The last couple of hours was probably Jasprit Bumrah’s tribute to everything excellent about Test cricket and the way he dictated the course of the game was just magnificent. While Windies gifted 60 Championship points to India, without a fight, Shai Hope’s form brought a lot of questions too.
Can Antigua learn from Leeds?
It is just ironic when Virat Kohli and the entire Indian team stood up to applaud for Hanuma Vihari when Ben Stokes was orchestrating one of the greatest Test run-chases ever. Throw away the convenient vantage point, the contrast between both the Tests don’t even need to be judged. It is as clear as daylight. While Leeds was a spectacle for more reasons than one - for the context of it and what had happened there - the Antigua Test was pale in comparison. If by any means, both the teams manage to catch up with the highlights of the game, the clear contrast would be understandable. However, blaming the teams solely would be like blaming Katrina Kaif and sparing Salman Khan for the failure of Bharat.
At a time Test cricket has failed to garner any audience outside England and Australia - Windies went back to their model of 2016 and dished out a boring wicket for the first Test. The flattened out condition, even on the fourth day, was the last thing a Test match wanted as the teams were playing to blunt out deliveries, which even forced Virat Kohli to sledge, “Why don't you move the game along? You are playing at home. Not in India.”
However, the condition could be easily attributed to what happened in February against England. The stadium received one demerit point after being deemed to be "below average" by ICC and that must have propelled the Windies curators to go defensive. Nothing else stands with the logic as India have better players in all three departments, and a flat deck was not going to help Windies’ cause in any way too. Therein lies a lesson for the curators to prepare a better deck for the Test matches, and at the same time, the teams need to move away from the cocoon to make the game more interesting.
Bumrah and the ability to stay within the line
Much of Jasprit Bumrah’s success was based on the simple formula of exploiting his terrific speed by bowling in an aggressive manner on a full-length. By pushing his length right up, he targets the stumps and as a result, he gets benefited from his pace and movement. While length is something that comes naturally to him, he at times loses control over his line which was shown in the first innings of this Test.
However, what he pulled off today was nothing less than extraordinary against a batting line up that had more mental battle to do than attrition in Test cricket against the very best. When India took the new ball, Bumrah was on point when it came to controlling the swing and dictating the course of the game. There too, with India having an off-side dominated field and in all honesty, Windies batsmen seeming all over the place in their defense, Bumrah just had a day to remember at the Sir Vivian Richards Ground in Antigua.

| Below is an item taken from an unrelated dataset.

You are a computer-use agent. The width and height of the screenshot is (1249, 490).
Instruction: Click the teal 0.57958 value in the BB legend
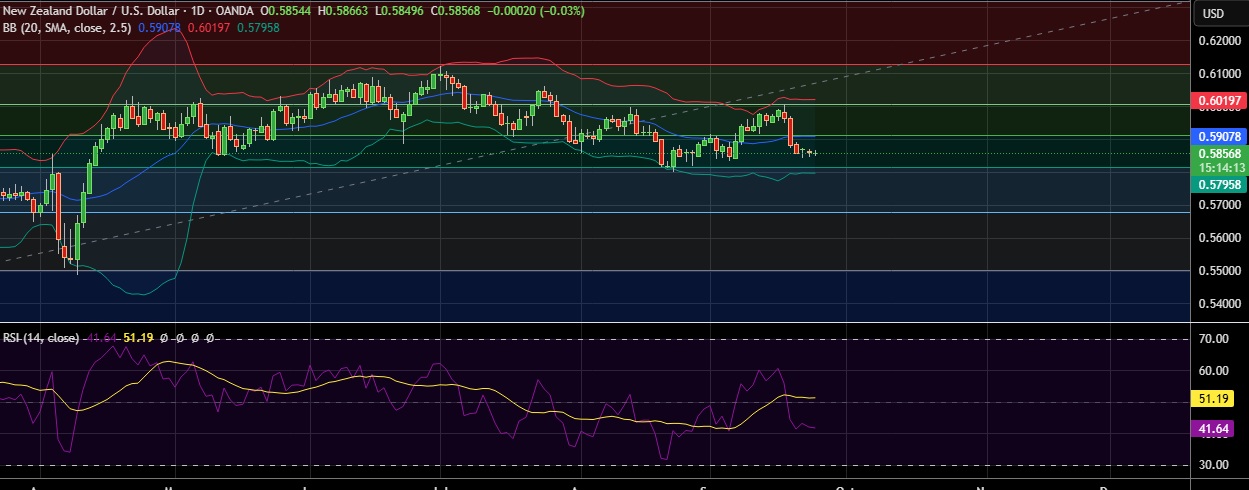coord(279,28)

Understanding the wicket didn’t have anything for him, he focused on bringing his ODI modus operandi to the fore and when he unleashed those inswingers to the right-handers, it became so difficult for the batsman to know whether to play or leave and with the game progressed he increased the number of incoming deliveries, forcing the batsmen to throw bat around. 15/5 happened soon enough and Windies just gifted 60 Championship points to India.
Shai Hope - excellent in ODIs but does he fit into the Test team?
Shai Hope is probably the most complete ODI batsman in the Windies side and the way he constructs an innings is quite anti-Caribbean as well - a throwback to the 90s cricket but his average of 48 runs is often thrown into the discussion. Another problem that has encrypted into Hope’s repertoire is inconsistency which, along with killing his instinct in ODIs, is sending wrong vibes in the Test format as well.
After he had one hell of a year in 2017, where his twin centuries at Headingley brought a historic win for the Windies, Hope has been ordinary in red-ball cricket, with only two fifty-plus scores to his name in the last two years. After Windies decided to leave out Shane Dowrich, he has moved down the order and while that, in theory, should have helped the cause because of his affinity to score freely against the spinners, he has failed spectacularly.
Kraigg Brathwaite is now a veteran of 57 Tests, Shamarh Brooks has played 73 first-class matches, but Windies still bank on him to spearhead the middle-order. However, pretty much like Rahane - of course, ahead of the series - he has failed to take the encumbrance on his shoulder and that, in turn, has made him a waste in simple terms.